The
London Review of Books yielded this at the breakfast table:
"In the words of A.S. Byatt, who worked with [Penelope] Fitzgerald at Westminster Tutors, the London crammer, she was ... ‘someone with an austere, original talent’, and Byatt presents the way she came to understand this as an epiphany.
‘She said to me about Human Voices’ - the scent rising, perhaps, from the sausage roll Fitzgerald was warming up on the radiator for lunch ['cause how could I cut that? - ek] - ‘that she wished I would write something … to point out that it was based on a German poem by Heine, “Der Asra”’. Fitzgerald’s fourth novel, on the face of it a tragicomedy of love and loss among careworn bosses and dewy office girls at the wartime BBC, resonated, in its author’s mind at least, with a poem in which a Yemeni slave explains how, for the people he comes from, to love is to die.
We are talking about a writer for whom intellect was a passion, and whose books as much recount romances with whatever she has been reading as they do anything else."
Discuss.
--Not Penelope Fitzgerald, obviously - unless she's a particular passion of yours - but if you write, do you do so in conscious - or unconscious - dialogue with other things you've been reading?
I would have said, "Probably not anymore" - but I am very conscious right now of the fact that all my first published work absolutely was just that!
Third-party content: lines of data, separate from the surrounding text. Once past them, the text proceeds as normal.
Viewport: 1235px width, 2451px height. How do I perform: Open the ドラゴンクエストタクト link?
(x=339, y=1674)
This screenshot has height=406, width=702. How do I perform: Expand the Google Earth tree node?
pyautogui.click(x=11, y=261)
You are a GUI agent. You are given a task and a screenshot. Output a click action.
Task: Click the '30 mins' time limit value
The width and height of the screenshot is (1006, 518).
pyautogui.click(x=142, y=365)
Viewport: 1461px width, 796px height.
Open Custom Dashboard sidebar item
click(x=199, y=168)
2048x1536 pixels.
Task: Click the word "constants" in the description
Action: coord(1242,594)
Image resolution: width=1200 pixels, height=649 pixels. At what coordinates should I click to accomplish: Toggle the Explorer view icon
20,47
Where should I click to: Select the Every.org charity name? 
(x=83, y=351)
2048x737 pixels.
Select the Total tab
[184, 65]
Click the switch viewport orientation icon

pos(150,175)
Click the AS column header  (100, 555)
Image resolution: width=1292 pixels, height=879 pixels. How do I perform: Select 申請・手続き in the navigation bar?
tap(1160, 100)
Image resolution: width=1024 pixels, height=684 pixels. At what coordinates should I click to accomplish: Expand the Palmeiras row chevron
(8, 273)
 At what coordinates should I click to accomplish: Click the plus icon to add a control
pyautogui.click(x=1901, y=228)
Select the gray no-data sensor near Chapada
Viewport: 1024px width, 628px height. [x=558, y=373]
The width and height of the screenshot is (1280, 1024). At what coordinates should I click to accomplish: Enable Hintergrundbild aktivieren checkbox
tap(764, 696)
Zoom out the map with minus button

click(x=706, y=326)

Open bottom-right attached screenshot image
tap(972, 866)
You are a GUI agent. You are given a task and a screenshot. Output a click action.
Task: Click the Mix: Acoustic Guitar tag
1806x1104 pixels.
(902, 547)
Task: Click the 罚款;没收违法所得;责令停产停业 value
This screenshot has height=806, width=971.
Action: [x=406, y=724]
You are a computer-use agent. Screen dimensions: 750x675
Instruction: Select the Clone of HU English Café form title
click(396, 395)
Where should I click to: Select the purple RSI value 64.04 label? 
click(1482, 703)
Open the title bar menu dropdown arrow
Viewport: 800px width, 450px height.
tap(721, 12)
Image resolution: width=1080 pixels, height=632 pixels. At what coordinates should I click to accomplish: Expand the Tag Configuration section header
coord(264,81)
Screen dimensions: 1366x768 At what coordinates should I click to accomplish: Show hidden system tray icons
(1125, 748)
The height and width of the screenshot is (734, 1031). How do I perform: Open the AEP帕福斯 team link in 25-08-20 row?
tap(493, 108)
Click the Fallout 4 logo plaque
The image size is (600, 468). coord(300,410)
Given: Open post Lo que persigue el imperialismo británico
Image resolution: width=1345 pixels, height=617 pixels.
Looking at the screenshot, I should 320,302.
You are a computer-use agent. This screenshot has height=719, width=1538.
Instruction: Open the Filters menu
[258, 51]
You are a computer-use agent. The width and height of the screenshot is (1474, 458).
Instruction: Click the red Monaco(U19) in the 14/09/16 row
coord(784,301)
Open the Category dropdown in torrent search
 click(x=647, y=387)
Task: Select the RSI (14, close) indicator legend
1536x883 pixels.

I am re-reading Dorothy Dunnett's the Lymond Chronicles [a fun
discussion on FaceBook], and it's bringing it all back - just how bouleversée I was by that series, and how much I learned from her technique, both consciously and un-. I'm seeing now even more clearly what a perfect master she is of characterization, pacing, transitions, and POINT OF VIEW . . . but that's another post. I just mean to begin by answering my own question by saying that there have definitely been times when my work has been, not so much a romance with what I've been reading, as a response to it - or a way of engaging with it in some manner.
I'll be curious to see what you have to say about your own.